There are two large department stores and one office supplies store here that sell computers. I had to hunt to find a single PC with a conventional case. Everything else was a laptop or all-in-the-screen machine. Apple's 'elitist' design has become the norm because that's what people actually want.

Only hardcore gamers prefer a separate box, because then they can install a more powerful graphics card, overclock the CPU, and put in a water cooling system with lots of LEDs to make it look pretty. Then they look down on the unwashed masses who just buy a computer and use it, blissfully unaware of how poorly it performs without the very latest top-end CPU and graphics card etc. Why, most of them don't even know what a Ryzen 9 7950X is, let alone how much faster it is than their low budget P.O.S.

Quote:
Now, I don't begrudge anybody liking nice design, but it's a undeniably sad truth that large part of that in real world scenarios is driven by snobbery and elitisim, since the exorbitant prices make Apple devices into status symbols
Snobbery exits in the PC world alright - we're seeing it right here. But it's not Macs that the elitists gush over.

Here is Harvey Normans's only gaming PC:-
Quote:
HP Victus Gaming Desktop - Intel Core i7 16GB-RAM 1TB-SSD NVIDIA GeForce RTX 3060 Ti 8GB Graphics

Clearance
While Stocks Last
NZ$3,007
And here's an Apple iMac:-
Quote:
Apple iMac 24" M1 8-Core CPU & 8-Core GPU 8GB-RAM 256GB-SSD with Retina 4.5K Display

NZ$2,749
$258 cheaper than the 'clearance price' gaming PC. Granted the PC has more RAM and a bigger drive, but only a hardcore aficionado frets about that stuff.

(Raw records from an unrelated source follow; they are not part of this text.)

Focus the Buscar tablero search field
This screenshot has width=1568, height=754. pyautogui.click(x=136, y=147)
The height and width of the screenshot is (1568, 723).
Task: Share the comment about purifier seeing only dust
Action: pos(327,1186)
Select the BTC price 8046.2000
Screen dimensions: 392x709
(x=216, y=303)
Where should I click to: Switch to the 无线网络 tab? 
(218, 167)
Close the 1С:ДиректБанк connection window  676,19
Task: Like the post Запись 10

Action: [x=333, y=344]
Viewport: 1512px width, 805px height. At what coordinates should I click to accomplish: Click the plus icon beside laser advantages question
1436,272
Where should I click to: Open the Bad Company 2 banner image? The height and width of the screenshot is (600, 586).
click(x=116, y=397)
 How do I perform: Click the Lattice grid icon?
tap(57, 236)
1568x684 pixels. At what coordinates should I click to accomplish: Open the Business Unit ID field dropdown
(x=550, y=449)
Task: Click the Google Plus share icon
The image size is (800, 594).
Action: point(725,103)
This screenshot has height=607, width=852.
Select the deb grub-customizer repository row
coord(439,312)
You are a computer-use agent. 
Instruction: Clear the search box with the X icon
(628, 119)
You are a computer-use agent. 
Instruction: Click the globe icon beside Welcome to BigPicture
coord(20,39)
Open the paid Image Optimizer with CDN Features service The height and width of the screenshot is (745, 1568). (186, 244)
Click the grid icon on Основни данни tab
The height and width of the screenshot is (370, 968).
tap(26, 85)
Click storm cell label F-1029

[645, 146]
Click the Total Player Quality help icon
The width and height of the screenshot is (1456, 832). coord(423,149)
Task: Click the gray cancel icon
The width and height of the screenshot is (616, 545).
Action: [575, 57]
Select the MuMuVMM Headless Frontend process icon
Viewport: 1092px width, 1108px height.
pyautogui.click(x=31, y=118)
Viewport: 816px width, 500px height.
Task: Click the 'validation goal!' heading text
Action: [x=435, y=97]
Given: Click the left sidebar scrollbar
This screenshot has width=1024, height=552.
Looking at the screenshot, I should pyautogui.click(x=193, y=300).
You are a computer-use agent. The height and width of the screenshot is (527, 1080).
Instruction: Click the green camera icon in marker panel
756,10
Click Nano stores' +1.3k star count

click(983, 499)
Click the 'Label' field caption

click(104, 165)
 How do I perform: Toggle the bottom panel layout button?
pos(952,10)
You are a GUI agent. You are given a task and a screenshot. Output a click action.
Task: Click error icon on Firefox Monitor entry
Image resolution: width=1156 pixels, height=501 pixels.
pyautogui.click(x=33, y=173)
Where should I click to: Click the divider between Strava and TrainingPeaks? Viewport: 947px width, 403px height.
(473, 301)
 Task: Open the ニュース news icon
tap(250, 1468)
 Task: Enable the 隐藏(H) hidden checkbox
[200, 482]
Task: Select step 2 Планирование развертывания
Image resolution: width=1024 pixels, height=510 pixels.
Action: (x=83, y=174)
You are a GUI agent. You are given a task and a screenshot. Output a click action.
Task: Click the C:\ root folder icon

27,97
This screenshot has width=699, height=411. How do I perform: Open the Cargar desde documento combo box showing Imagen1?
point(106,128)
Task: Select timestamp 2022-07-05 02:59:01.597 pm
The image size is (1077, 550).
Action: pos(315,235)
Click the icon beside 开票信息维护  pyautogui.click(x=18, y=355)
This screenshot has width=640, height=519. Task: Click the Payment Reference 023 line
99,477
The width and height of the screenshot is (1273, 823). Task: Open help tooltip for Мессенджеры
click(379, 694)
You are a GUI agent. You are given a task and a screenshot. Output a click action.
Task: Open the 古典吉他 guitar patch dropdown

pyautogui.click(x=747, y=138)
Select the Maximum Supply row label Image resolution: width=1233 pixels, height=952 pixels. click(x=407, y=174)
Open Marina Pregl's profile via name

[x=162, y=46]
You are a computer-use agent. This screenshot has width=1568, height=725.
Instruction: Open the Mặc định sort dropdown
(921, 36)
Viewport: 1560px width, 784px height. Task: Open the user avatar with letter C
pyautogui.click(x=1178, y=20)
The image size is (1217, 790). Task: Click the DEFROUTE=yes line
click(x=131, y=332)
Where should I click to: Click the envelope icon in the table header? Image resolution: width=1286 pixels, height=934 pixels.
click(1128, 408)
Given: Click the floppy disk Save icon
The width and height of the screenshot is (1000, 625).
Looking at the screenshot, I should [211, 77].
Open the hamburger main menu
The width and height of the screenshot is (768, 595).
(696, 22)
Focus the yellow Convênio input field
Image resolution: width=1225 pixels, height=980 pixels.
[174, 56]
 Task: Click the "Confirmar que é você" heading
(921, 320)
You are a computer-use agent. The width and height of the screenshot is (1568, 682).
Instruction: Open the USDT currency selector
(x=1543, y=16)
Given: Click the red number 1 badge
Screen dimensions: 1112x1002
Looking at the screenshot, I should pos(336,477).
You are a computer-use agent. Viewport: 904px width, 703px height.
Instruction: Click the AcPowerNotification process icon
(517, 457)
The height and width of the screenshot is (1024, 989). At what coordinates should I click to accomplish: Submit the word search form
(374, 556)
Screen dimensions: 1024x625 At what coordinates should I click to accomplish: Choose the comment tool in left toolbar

Their Mac laptops are a lot cheaper:-
Quote:
Apple MacBook Air 13" with M2 Chip 8-Core CPU/8-Core GPU 8GB-RAM 256GB-SSD

NZ$1,799
But PC laptops are all much cheaper than elitist Apples, right?
Quote:
HP Pavilion Aero 13.3" Laptop - AMD Ryzen5 8GB-RAM 512-SSD

Clearance
NZ$1,813
Quote:
Originally Posted by dreadnought
I can see how some Amiga fans might be captured by the allure of Apple and seek similarities, but imo it's a blessing in disguise that Commodore has folded when it did. Because if it didn't and somehow survived and became Apple, I'd hate its operational model just as much as I hate the real world one.
I agree that it was a blessing, but for a different reason. The next models would have a different architecture when I had hardly begun to explore the current one. That was one whirlwind I didn't want to get caught up in.

Quote:
Nah, thanks, I will take the boring box any time of the day. Because the box is only as boring as its user, and the only thing that really matter is what you can do with it and what appears on the screen.
I guess that was another reason to be disappointed with the A1200 - it had style instead of coming in a boring metal box with bland beige front panel.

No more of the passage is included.